For easier understanding, I here is the benchmark code:

var inputSlice = []int{2, 7, 11, 15}
var target = 9

//Run benchmarks
func BenchmarkAllTwoSum(b *testing.B) {
    b.Run("TwoSum", benchmarkTwoSum)
    b.Run("TwoSumHash", benchmarkTwoSumHash)
}

// These are the functions that we are benchmarking,
// as they are not public, 
// they are wrapped in `BenchmarkAllTwoSum` function.
func benchmarkTwoSum(b *testing.B) {
    for i := 0; i < b.N; i++ {
        TwoSum(inputSlice, target)
    }
}

func benchmarkTwoSumHash(b *testing.B) {
    for i := 0; i < b.N; i++ {
        TwoSumHash(inputSlice, target)
    }
}

What I'd like to focus on is inputSlice and target variables. As it is unpractical to write out a larger dataset by hand, I have used a function that generates a random slice of integers in a given range. Here is the function:

func CreteIntSlice(length int, maxValue int) []int {
    var result = make([]int, 0, length)
    reader := rand.Reader
    for i := 0; i < length; i++ {
        random, _ := rand.Int(reader, big.NewInt(int64(maxValue)))
        result = append(result, int(random.Int64()))
    }
    return result
}

Don't pay too much attention to this function, it's ugly but it works. The important part is that it generates a random slice of integers in a given range. length is the length of the slice, and maxValue determines the range of the random numbers. For example, if maxValue is 100, the random numbers will be between 0 and 100.

Larger data set

Now that we know what the problem is, let's fix it. Here is the new benchmark code:

var inputSlice = CreteIntSlice(1_000, 1000)
var target = 143

func BenchmarkAllTwoSum(b *testing.B) {

    b.Run("TwoSumHash", benchmarkTwoSumHash)
    b.Run("TwoSum", benchmarkTwoSum)

}

Tip: You can use underscores in numbers to make them more readable. For example, 1_000 is the same as 1000.

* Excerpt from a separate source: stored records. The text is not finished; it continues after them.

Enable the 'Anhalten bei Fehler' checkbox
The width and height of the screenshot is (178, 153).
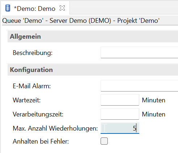104,141
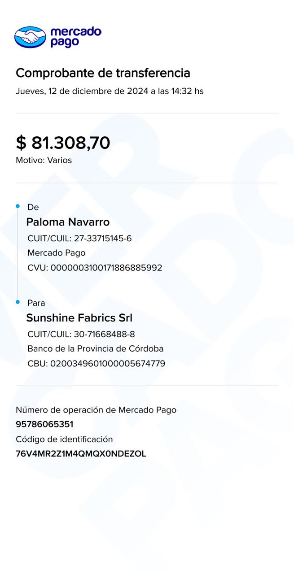294x574 pixels.
Task: Select the $ 81.308,70 amount
Action: coord(63,143)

Now we have a slice of 1000 random integers between 0 and 1000, and a target value of 143. Let's see how the benchmarks perform now.

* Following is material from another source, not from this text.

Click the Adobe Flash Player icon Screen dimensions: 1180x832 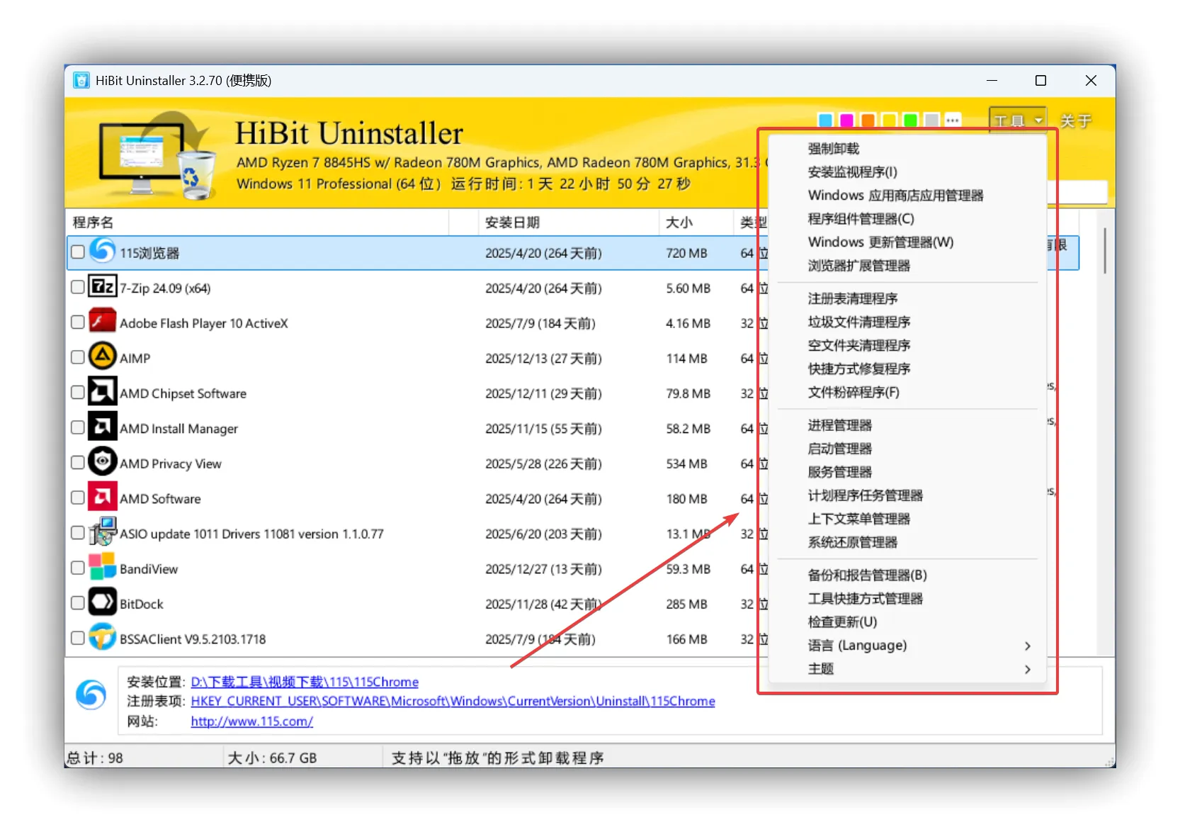point(103,322)
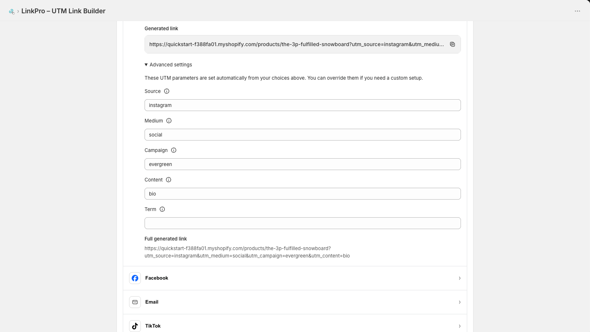
Task: Focus the Medium field containing social
Action: tap(302, 135)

TwoSumHash                  295,315             43,681 ns/op           20,985 B/op         21 allocs/op
TwoSum                      753,201             13,869 ns/op              16 B/op          1 allocs/op

Now we still have the same problem, but there's something interesting happening here. Besides the Hash solution being ~3.1 times slower, there is also a huge difference in memory usage. The Hash solution uses ~1311 times more memory than the array solution, as well as 21 times more allocations. This is of course because for each iteration of the loop, we are allocating a new element in the hash map.

But these results look even worse for the hash map, which is supposed to be faster. Remember O(n) vs O(n^2)? Well, it's time to put that to the test.

An even larger data set

Let's take it up a notch. Here is the new benchmark code:

var inputSlice = util.CreteIntSlice(1_000_000, 100_000)
var target = 548_888

Yeah, we are going to use a slice of 1 million random integers between 0 and 100 thousand, and a target value of 548_888. Let's see how the benchmarks perform now.

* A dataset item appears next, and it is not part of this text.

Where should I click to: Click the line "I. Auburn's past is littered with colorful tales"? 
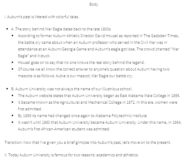42,17
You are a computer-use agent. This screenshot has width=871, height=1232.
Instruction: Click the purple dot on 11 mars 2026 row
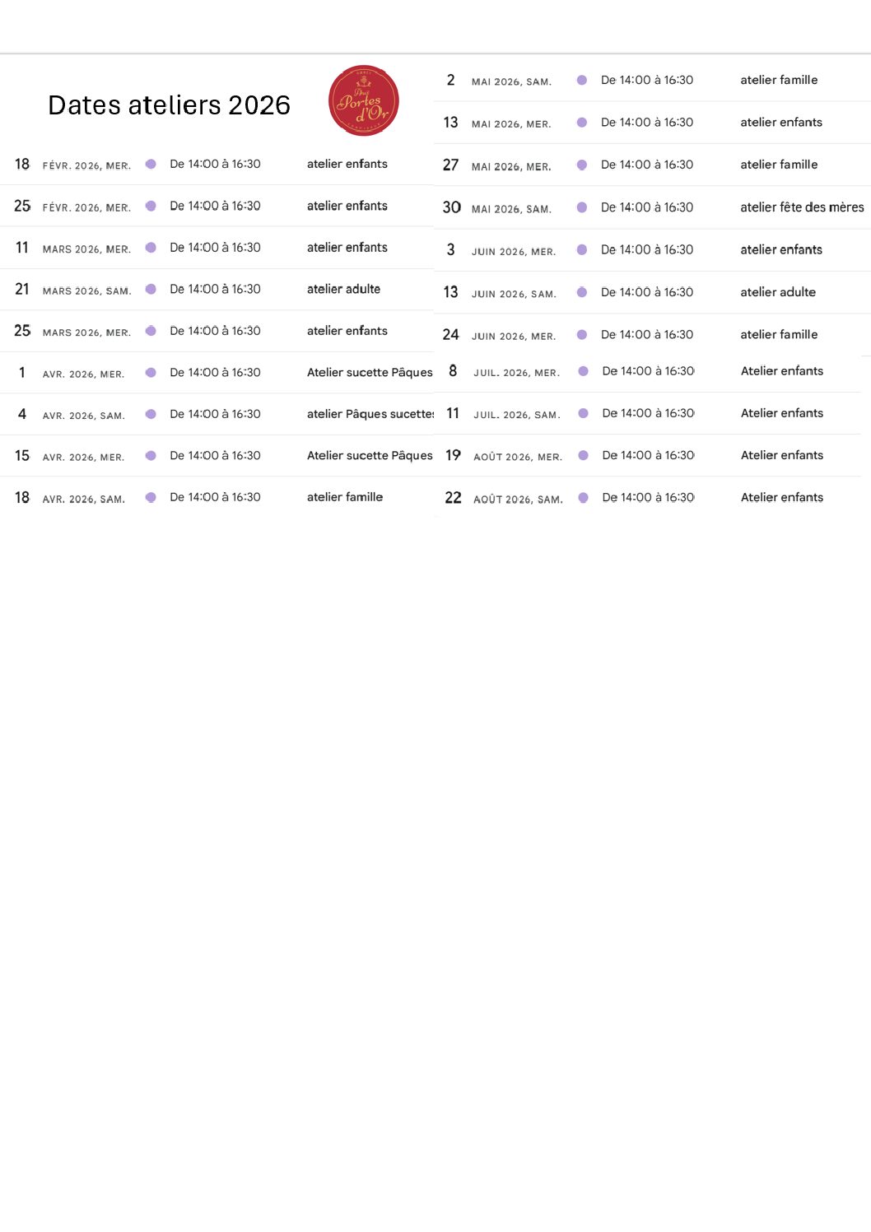coord(151,247)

TwoSumHash                     134          86,174,212 ns/op        10,576,811 B/op       2,919 allocs/op
TwoSum                           1        340,888,900,172 ns/op             0 B/op          0 allocs/op

Now we have finally given the Hash map enough space to stretch its legs. And it did. The Hash Map came in at 86 milliseconds, while the array took 340.8 seconds. That's ~3955 times faster. On smaller data sets, the Hash Map was only 3 to 10 times slower than it's simpler counterpart, but on larger data sets, it's almost 4k times faster. That's a huge difference.

Now, we have to be fair. Hash Map solution has allocated around 10.5 MB, while the 16 B of the array approach wasn't even registered by the benchmark. But, if you are working with large data sets, you probably have enough memory to spare.

Conclusion

Be aware of the data you run your benchmarks on. For most use cases and side projects, the array O(n^2) solution is going to be more than enough. But if you are working with large data sets, you should definitely consider using a Hash Map.

Also, keep in mind that microbenchmarks often don't reflect real world performance. Besides testing it on a local machine that has other processes running, you have to take into account the wider architecture of the system you're building.